(Dataset records)
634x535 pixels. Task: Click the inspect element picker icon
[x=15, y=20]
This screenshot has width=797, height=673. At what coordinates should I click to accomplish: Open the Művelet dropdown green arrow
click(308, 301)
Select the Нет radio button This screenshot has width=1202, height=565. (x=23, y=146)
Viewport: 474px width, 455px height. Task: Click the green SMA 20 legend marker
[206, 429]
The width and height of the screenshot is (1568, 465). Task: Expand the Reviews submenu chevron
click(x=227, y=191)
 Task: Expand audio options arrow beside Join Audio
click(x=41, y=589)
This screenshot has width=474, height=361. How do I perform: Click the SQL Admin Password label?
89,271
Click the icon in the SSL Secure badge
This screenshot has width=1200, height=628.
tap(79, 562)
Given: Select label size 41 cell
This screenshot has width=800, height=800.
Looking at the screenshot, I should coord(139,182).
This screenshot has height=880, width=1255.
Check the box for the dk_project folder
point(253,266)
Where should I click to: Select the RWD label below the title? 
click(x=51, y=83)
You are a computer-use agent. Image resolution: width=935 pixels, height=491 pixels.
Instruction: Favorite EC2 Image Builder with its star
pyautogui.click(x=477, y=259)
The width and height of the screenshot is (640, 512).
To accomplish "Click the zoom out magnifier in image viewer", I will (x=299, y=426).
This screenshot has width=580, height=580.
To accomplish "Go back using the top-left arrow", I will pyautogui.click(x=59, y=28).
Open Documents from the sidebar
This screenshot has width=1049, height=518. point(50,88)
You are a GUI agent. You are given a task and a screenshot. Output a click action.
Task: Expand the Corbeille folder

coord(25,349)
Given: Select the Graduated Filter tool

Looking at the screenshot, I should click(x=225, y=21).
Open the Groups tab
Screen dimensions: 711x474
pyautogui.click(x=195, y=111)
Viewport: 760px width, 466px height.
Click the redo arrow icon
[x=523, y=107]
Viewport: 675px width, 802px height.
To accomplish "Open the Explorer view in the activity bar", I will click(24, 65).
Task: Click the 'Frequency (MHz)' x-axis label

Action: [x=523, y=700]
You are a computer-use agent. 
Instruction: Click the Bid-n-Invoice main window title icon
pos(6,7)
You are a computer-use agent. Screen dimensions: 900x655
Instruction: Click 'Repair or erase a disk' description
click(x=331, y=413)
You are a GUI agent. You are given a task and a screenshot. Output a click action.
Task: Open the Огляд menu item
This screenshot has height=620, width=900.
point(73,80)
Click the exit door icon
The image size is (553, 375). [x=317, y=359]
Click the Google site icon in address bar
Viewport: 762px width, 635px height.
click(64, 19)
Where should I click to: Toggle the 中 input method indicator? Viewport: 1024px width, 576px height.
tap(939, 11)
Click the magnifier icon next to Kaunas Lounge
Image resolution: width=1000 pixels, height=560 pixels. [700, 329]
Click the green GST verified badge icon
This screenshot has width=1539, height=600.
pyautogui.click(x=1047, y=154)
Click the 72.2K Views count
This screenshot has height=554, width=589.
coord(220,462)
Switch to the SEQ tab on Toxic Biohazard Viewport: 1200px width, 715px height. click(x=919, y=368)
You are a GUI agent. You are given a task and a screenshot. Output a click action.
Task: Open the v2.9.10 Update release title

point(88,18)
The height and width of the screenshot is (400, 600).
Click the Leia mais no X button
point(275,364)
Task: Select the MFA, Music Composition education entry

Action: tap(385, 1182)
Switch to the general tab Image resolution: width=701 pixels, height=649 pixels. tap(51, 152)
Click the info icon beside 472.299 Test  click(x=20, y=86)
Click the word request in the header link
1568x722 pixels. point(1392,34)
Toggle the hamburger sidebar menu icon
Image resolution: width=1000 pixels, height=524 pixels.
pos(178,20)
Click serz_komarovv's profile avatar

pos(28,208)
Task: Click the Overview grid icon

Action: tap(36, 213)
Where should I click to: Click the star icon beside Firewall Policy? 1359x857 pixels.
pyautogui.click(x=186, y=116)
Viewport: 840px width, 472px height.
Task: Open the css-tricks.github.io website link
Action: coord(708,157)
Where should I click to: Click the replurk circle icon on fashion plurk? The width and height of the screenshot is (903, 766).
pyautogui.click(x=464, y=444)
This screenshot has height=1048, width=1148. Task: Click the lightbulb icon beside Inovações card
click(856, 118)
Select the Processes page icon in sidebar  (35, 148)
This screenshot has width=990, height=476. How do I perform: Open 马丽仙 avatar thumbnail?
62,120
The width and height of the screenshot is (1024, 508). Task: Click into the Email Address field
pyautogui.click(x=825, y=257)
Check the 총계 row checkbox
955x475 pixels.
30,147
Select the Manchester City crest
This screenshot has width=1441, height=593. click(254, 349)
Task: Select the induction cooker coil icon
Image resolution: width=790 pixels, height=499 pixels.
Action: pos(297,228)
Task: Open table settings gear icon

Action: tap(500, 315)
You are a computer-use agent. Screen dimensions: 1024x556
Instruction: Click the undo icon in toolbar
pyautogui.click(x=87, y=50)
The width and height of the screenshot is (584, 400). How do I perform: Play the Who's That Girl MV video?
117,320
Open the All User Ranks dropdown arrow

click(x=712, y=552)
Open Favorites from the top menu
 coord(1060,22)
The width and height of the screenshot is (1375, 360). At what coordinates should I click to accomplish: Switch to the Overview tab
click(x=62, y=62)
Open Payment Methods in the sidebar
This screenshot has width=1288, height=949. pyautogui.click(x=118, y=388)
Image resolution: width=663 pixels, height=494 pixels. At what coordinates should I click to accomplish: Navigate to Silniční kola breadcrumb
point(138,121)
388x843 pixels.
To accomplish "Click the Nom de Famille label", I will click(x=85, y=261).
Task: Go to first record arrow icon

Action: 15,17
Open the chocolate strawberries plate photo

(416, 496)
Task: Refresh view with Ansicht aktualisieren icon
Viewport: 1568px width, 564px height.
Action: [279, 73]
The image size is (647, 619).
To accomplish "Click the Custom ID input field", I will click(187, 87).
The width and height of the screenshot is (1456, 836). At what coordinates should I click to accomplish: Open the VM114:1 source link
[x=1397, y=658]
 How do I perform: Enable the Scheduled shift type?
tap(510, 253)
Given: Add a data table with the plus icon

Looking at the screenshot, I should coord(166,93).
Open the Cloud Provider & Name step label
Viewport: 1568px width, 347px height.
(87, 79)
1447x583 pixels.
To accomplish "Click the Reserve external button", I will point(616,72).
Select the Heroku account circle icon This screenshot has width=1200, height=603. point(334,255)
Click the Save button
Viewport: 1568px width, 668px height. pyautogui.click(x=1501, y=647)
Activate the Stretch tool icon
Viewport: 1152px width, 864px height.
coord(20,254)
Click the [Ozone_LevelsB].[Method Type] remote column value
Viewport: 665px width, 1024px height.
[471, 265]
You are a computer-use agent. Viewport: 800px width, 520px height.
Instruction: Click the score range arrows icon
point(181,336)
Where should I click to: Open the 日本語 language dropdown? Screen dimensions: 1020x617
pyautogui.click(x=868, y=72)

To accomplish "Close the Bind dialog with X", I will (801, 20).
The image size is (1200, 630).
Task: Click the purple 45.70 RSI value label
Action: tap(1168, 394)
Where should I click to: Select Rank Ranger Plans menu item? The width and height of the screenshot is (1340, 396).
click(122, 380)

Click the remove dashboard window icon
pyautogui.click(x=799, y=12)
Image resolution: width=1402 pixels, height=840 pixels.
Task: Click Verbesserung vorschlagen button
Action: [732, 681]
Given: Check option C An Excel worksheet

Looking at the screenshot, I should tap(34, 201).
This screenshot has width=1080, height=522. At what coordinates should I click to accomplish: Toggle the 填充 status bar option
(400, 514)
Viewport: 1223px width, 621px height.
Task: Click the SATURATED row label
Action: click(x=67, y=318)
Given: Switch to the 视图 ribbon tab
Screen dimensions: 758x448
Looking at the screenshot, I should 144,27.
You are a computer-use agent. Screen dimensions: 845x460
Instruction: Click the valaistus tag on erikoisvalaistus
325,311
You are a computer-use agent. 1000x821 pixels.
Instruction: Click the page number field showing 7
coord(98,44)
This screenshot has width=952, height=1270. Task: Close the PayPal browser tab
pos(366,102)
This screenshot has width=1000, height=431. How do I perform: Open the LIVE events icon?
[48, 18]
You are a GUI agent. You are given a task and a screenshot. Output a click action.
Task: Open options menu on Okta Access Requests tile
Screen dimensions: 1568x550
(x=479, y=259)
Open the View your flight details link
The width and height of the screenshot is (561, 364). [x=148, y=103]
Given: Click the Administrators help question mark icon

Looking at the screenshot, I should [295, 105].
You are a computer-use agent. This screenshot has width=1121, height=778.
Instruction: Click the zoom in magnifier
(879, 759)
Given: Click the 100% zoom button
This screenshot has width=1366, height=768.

### PROBLEM STATEMENT
What is needed is a verbatim copy of every line in the records above from the one containing "Instruction: Click the score" down to the one containing "Given: Switch to the 视图 ribbon tab", both included, and nothing more.

### TASK RESULT
Instruction: Click the score range arrows icon
point(181,336)
Where should I click to: Open the 日本語 language dropdown? Screen dimensions: 1020x617
pyautogui.click(x=868, y=72)

To accomplish "Close the Bind dialog with X", I will (801, 20).
The image size is (1200, 630).
Task: Click the purple 45.70 RSI value label
Action: tap(1168, 394)
Where should I click to: Select Rank Ranger Plans menu item? The width and height of the screenshot is (1340, 396).
click(122, 380)

Click the remove dashboard window icon
pyautogui.click(x=799, y=12)
Image resolution: width=1402 pixels, height=840 pixels.
Task: Click Verbesserung vorschlagen button
Action: [732, 681]
Given: Check option C An Excel worksheet

Looking at the screenshot, I should tap(34, 201).
This screenshot has width=1080, height=522. At what coordinates should I click to accomplish: Toggle the 填充 status bar option
(400, 514)
Viewport: 1223px width, 621px height.
Task: Click the SATURATED row label
Action: click(x=67, y=318)
Given: Switch to the 视图 ribbon tab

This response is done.